I'm curious as to how they introduced you to basketball. Was it just you out there in a chair by yourself or did they have a game going on? I've seen good and bad ways adaptive sports have been introduced, and you typically don't know it is a bad way until you've seen it done the good way.
I went to a military sports camp that wasn't set up very well. It quickly took you through as many sports as possible without really being given a chance to really grasp the way the sport is played. One of the funnest but most poorly ran sports there was sitting volleyball. I had some experience with the sport, so I knew right away that a 50 minute demo with not enough people was going to suck. This camp was used as a practice session to get ready for something called the Warrior Games.

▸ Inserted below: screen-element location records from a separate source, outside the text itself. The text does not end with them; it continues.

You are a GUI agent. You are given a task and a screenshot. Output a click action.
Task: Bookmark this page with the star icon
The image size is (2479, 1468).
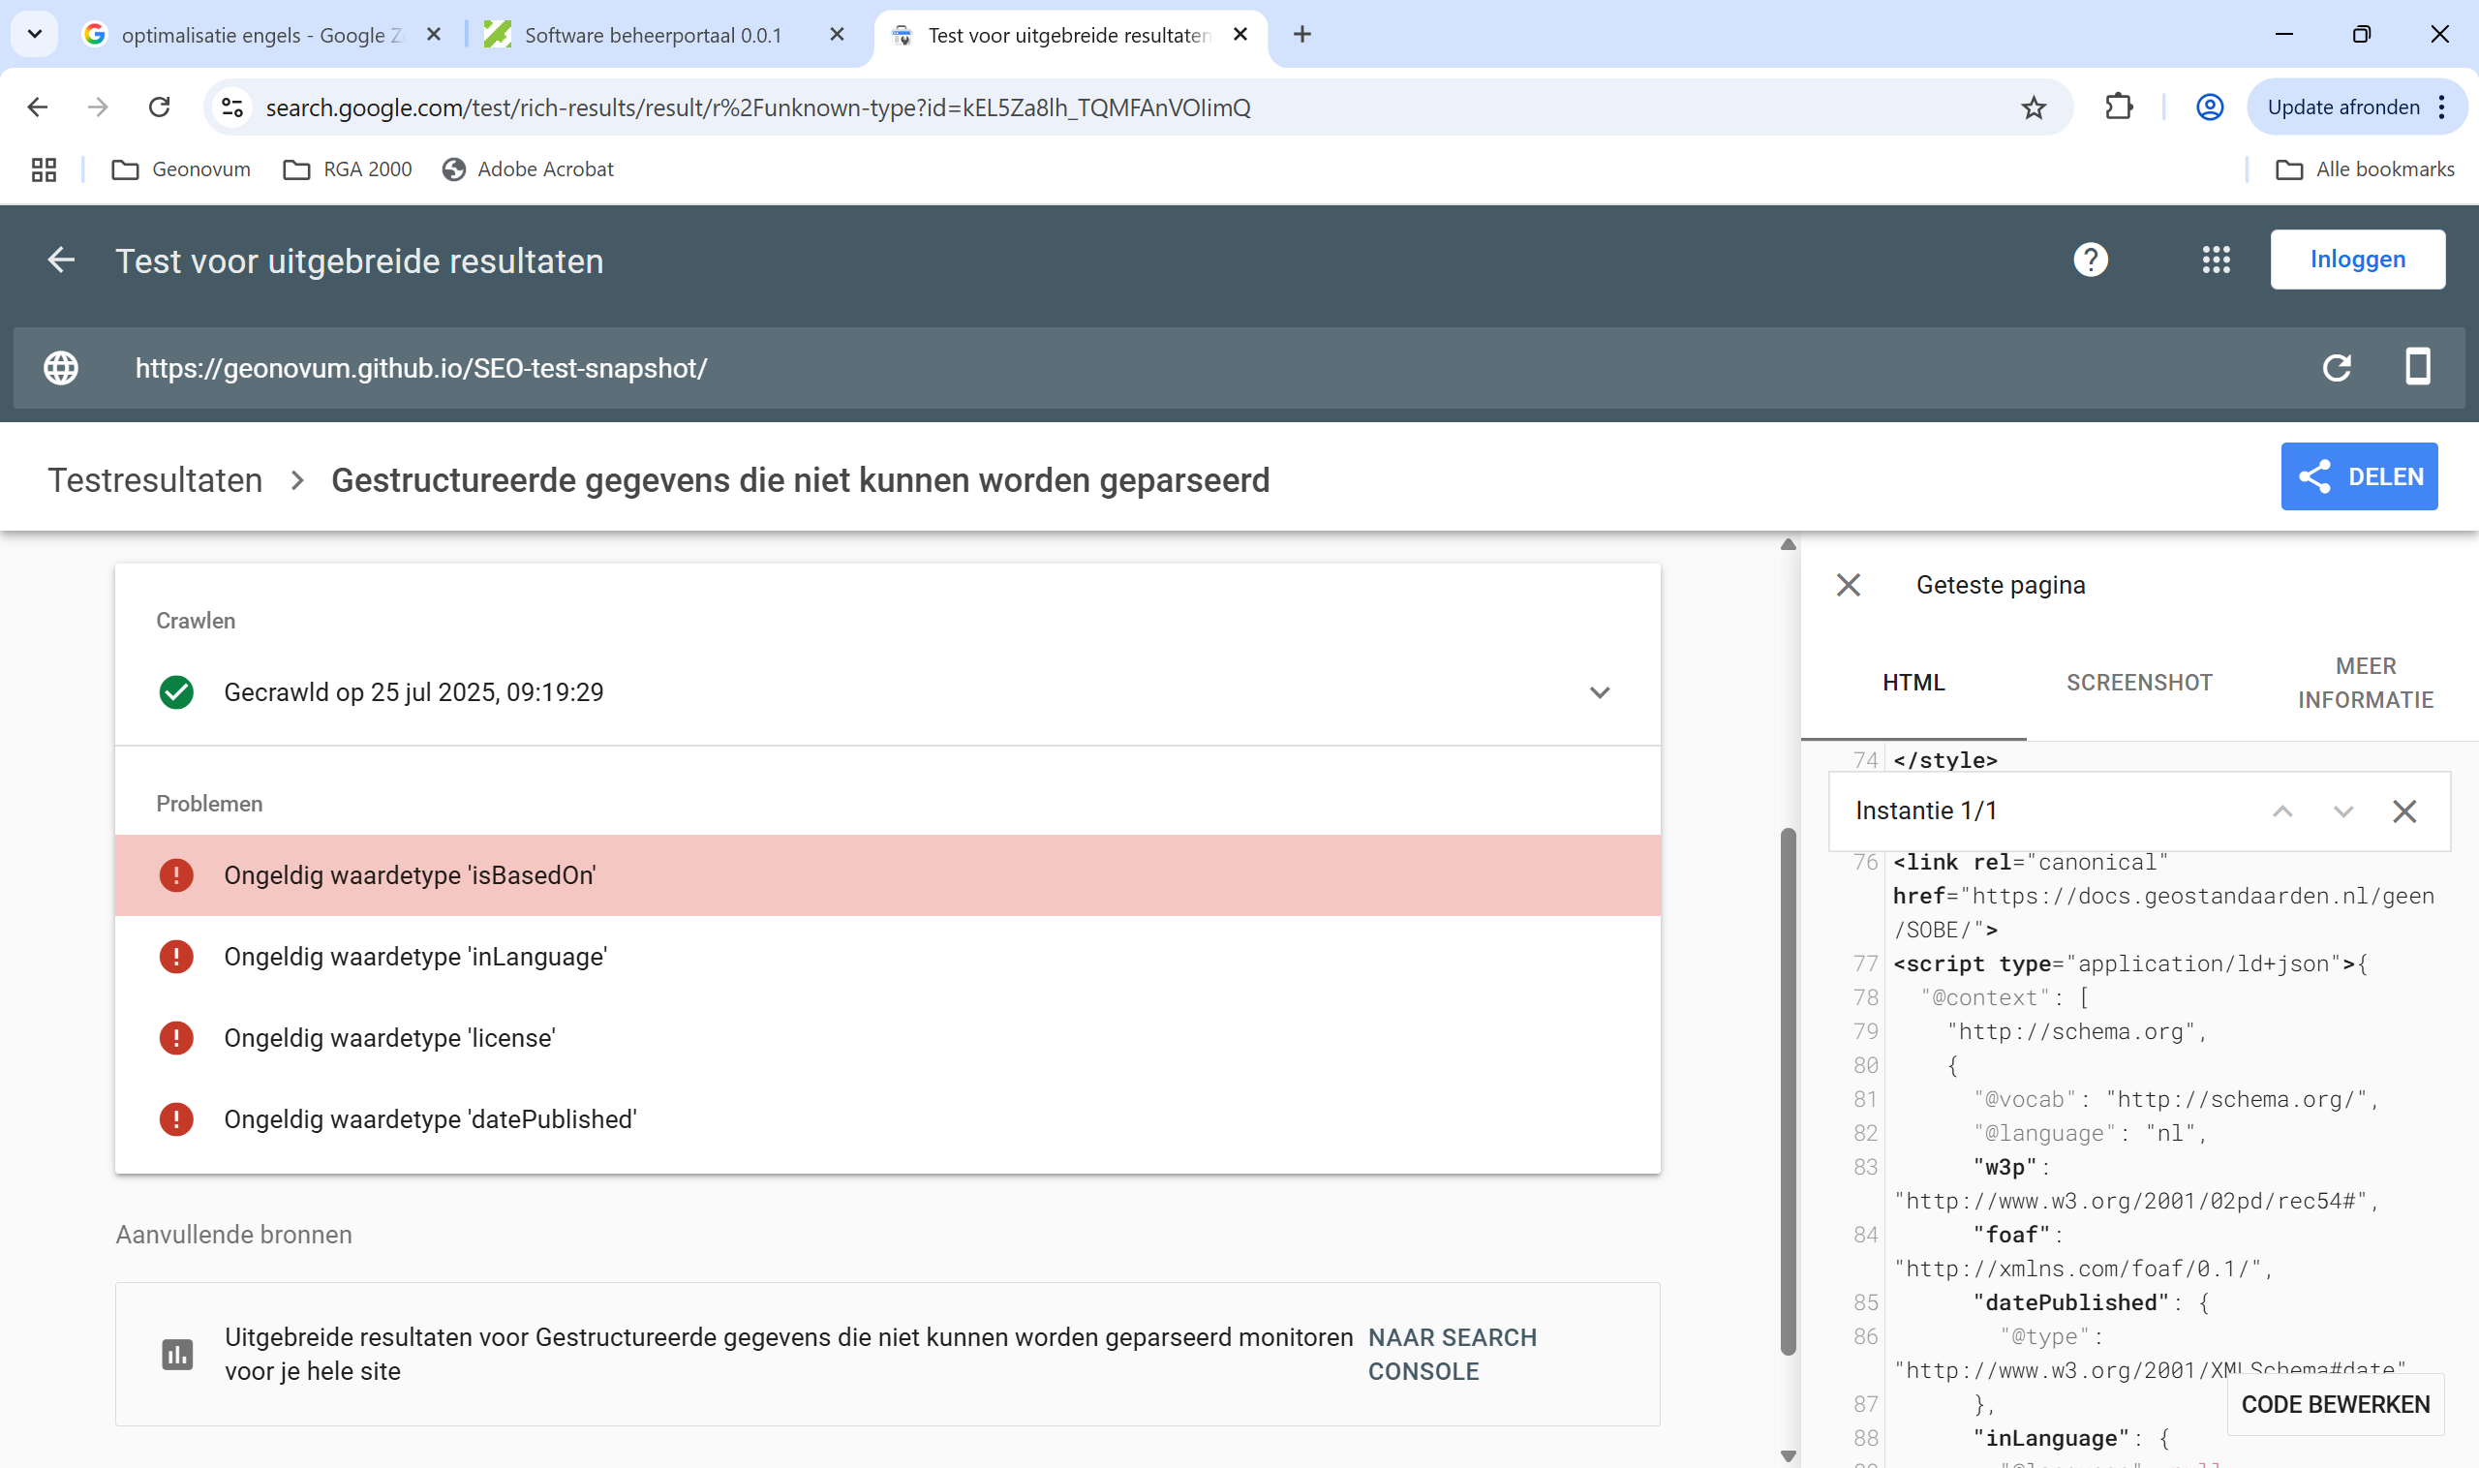(2033, 107)
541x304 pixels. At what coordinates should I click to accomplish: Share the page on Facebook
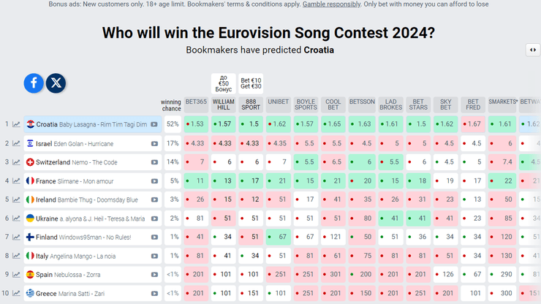tap(34, 83)
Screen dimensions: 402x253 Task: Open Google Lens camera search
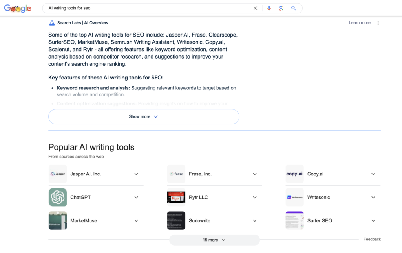click(x=281, y=8)
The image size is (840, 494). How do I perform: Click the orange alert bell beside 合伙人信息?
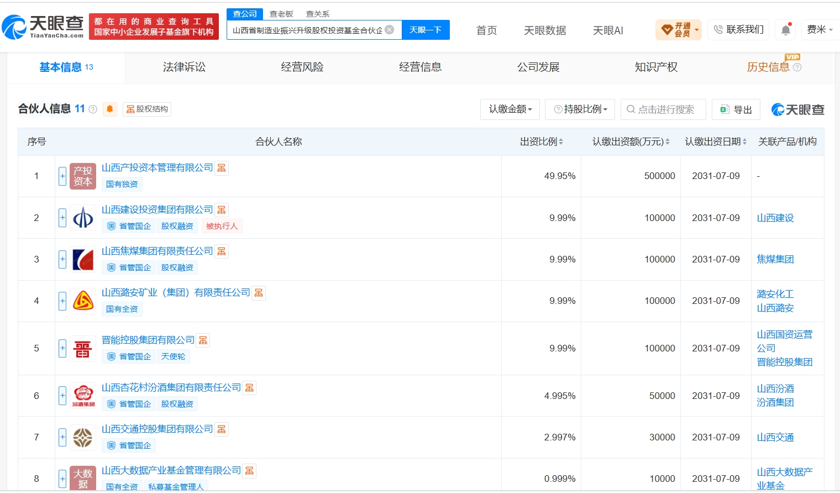click(110, 109)
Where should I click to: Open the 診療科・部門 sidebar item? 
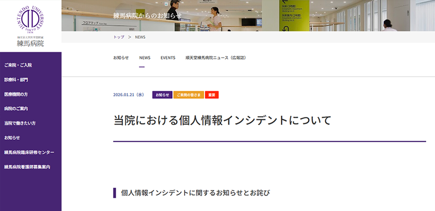16,80
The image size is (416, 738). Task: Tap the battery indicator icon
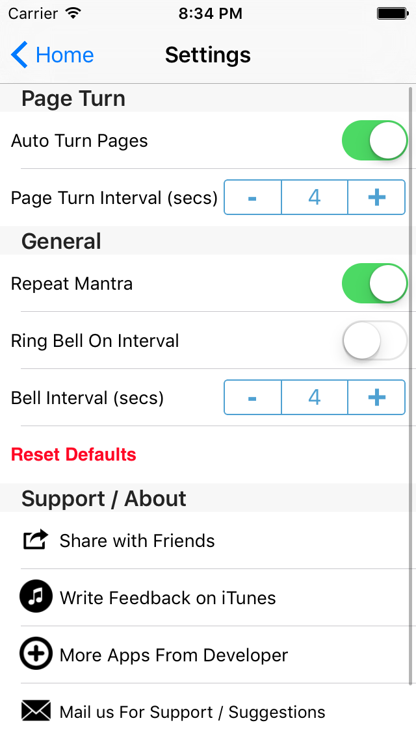point(392,13)
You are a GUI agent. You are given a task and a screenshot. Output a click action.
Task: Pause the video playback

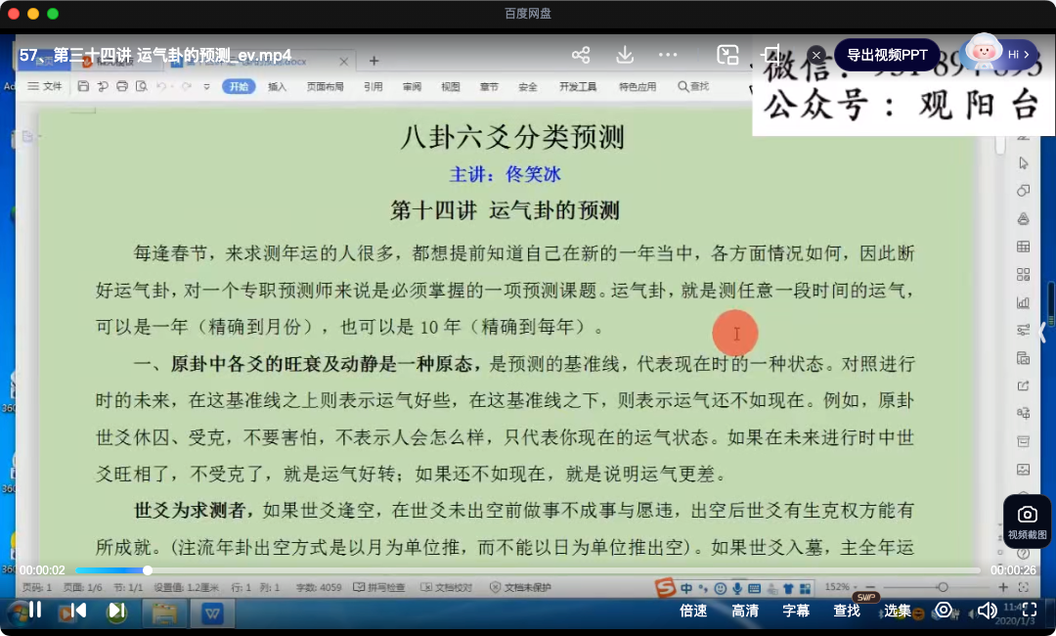34,611
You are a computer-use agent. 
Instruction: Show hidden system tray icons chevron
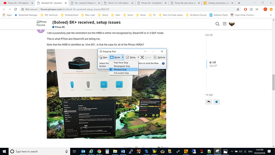pos(232,151)
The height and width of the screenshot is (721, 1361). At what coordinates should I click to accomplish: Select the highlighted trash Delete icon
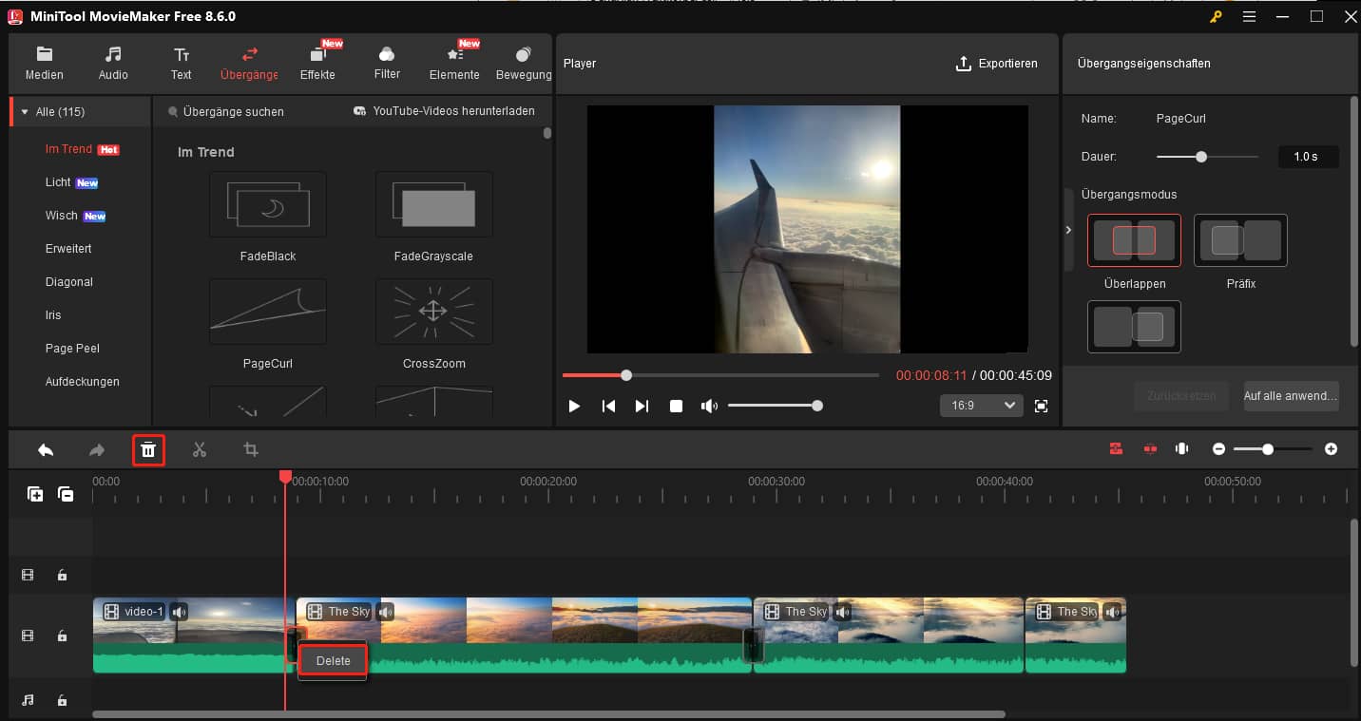pos(148,448)
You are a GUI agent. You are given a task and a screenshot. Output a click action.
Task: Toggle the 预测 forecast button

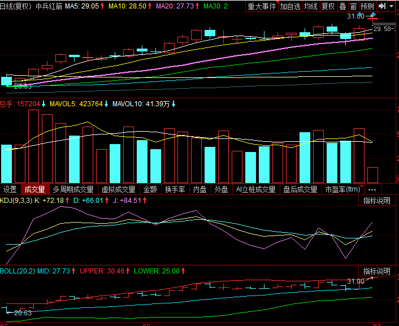click(x=367, y=6)
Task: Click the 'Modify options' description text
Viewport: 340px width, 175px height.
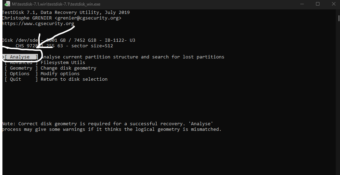Action: pos(60,74)
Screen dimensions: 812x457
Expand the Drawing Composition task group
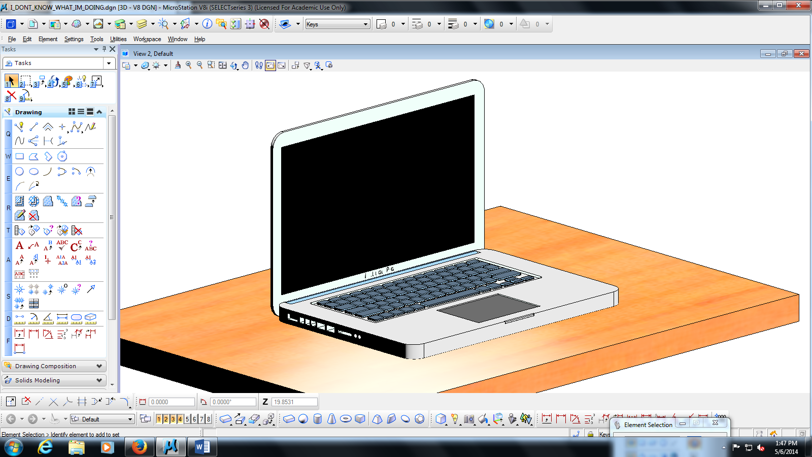coord(99,366)
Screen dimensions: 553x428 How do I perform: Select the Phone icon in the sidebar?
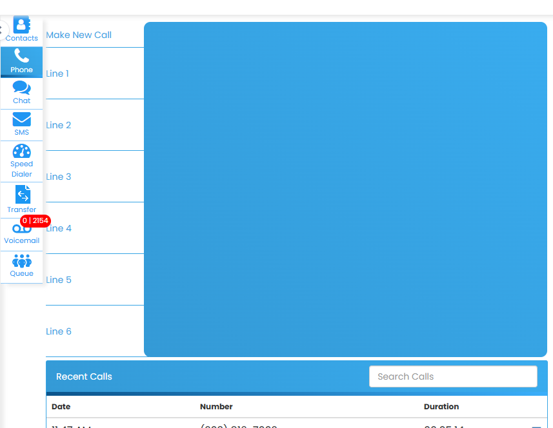click(21, 61)
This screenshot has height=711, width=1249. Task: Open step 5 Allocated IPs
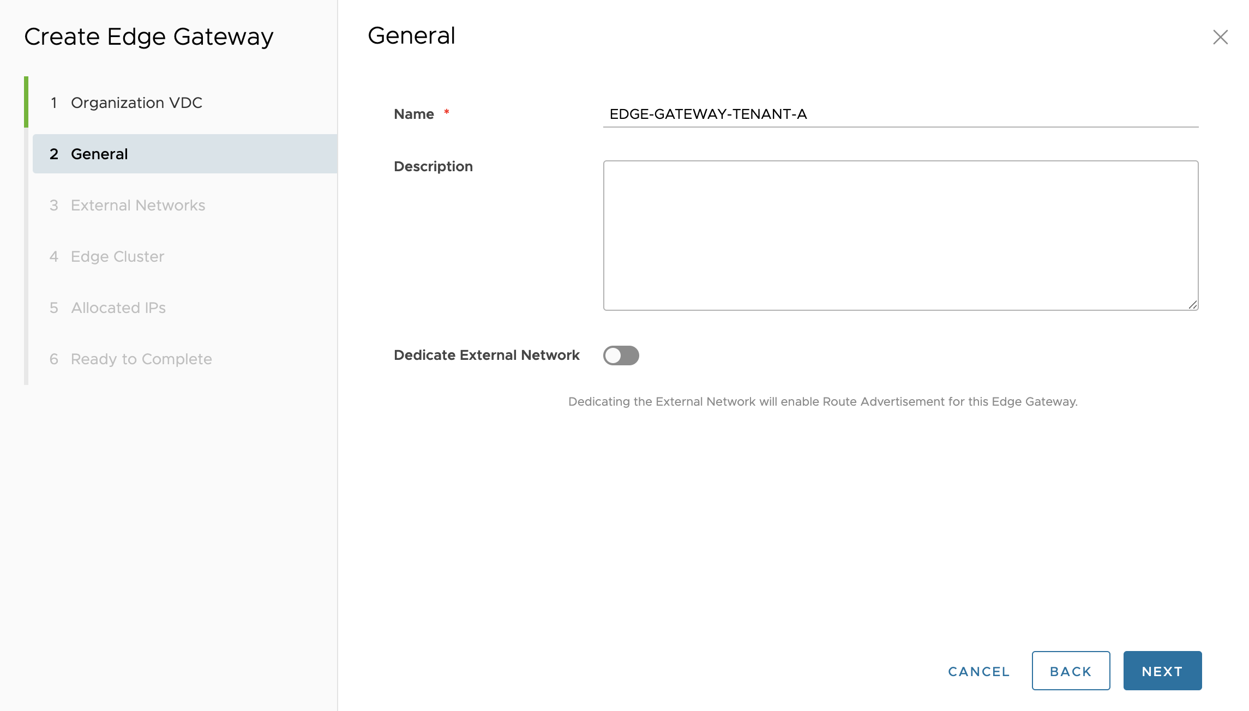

During the Warrior Games, a lot of the guys at this camp didn't bother signing up to be on the volleyball team because of the experience. However once the games started and they were there to support us, they saw how the game was supposed to be played and they were out there playing with us during our warm-up session, wishing they could be competing in a real life game situation.
That is crazy that she just went and bought you a racing chair. I hope it wasn't new, because those things are pretty pricey. I tried that sport, since I was a collegiate track athlete I figured it would be right up my ally. Wrong, two totally different sports and even though I tried to tough it out to see if it would grow on me, it just never happened.
I think sports are a great thing, you just got to find the one that gels for you.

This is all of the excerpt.